**Aim**.
Please rewrite the data from the line that has "You are a GUI" through the line that has "click(x=731, y=550)", putting "screen capture" in place of "screenshot" and keeping everything else the same. Leave the pictures out of your answer.

**Supplied data**.
------
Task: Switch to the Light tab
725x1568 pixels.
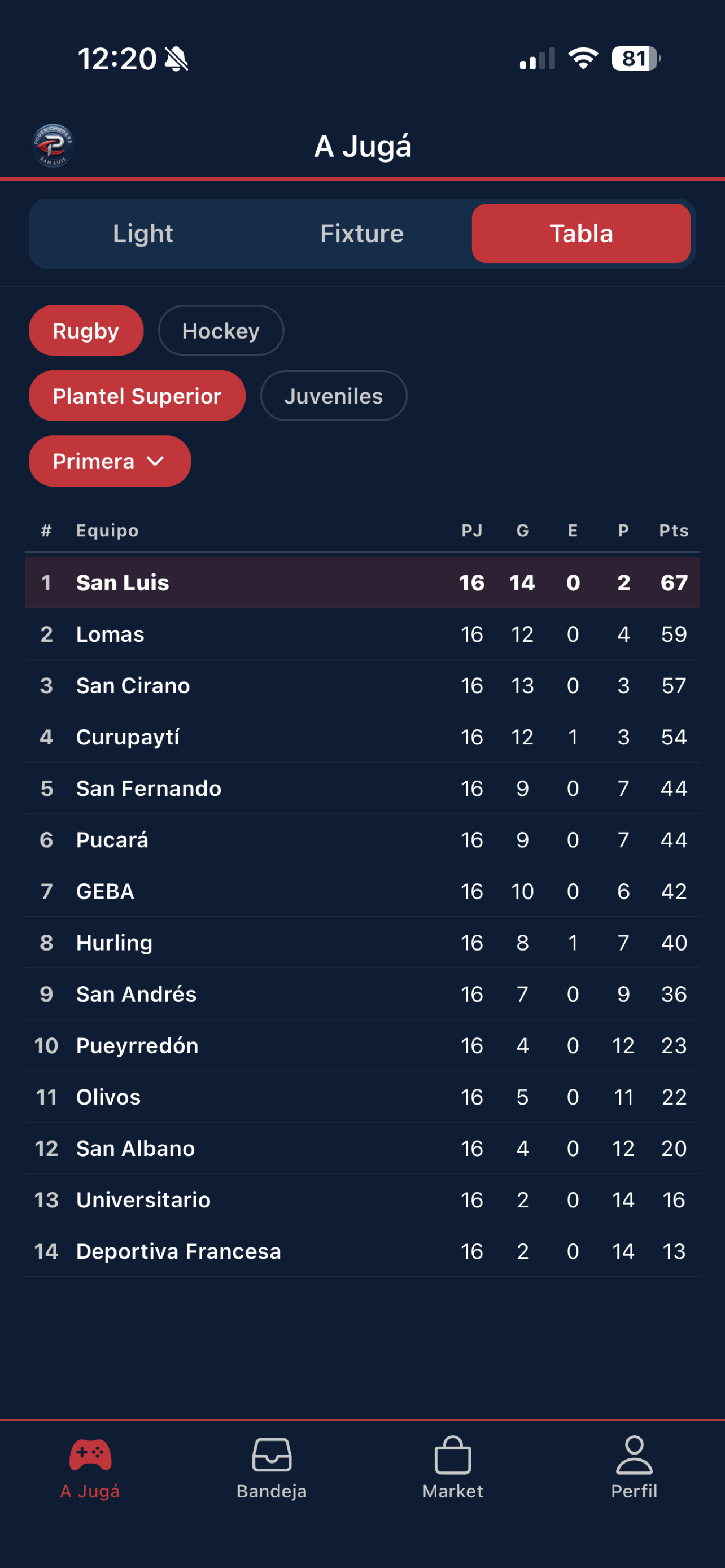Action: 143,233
------
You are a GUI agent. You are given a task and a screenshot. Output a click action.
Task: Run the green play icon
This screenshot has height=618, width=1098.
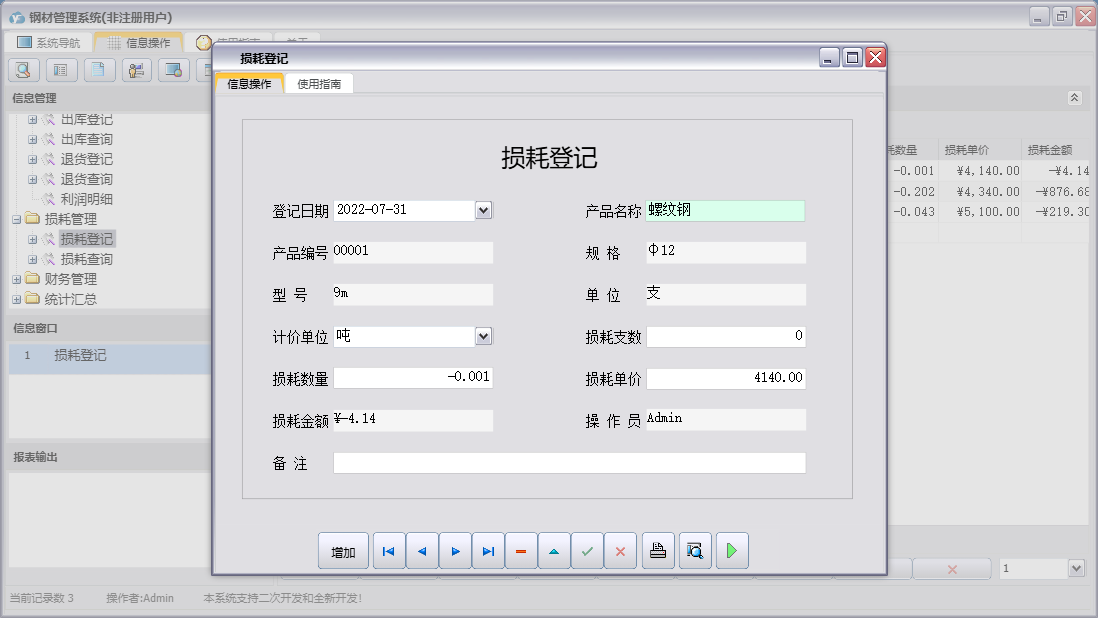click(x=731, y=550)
------
**The completed task**.
You are a GUI agent. You are given a task and a screen capture. Output a click action.
Task: Run the green play icon
This screen capture has height=618, width=1098.
click(x=731, y=550)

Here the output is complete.